=== Section Start ===

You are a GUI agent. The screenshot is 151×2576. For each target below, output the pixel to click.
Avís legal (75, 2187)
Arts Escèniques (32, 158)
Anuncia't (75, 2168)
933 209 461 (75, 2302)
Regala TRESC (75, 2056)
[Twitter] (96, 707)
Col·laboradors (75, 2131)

=== Section End ===

▶ EXERCISE PROMPT
What is wanted is every line above, written out exactly.

▶ EXERCISE OUTPUT
You are a GUI agent. The screenshot is 151×2576. For each target below, output the pixel to click.
Avís legal (75, 2187)
Arts Escèniques (32, 158)
Anuncia't (75, 2168)
933 209 461 (75, 2302)
Regala TRESC (75, 2056)
[Twitter] (96, 707)
Col·laboradors (75, 2131)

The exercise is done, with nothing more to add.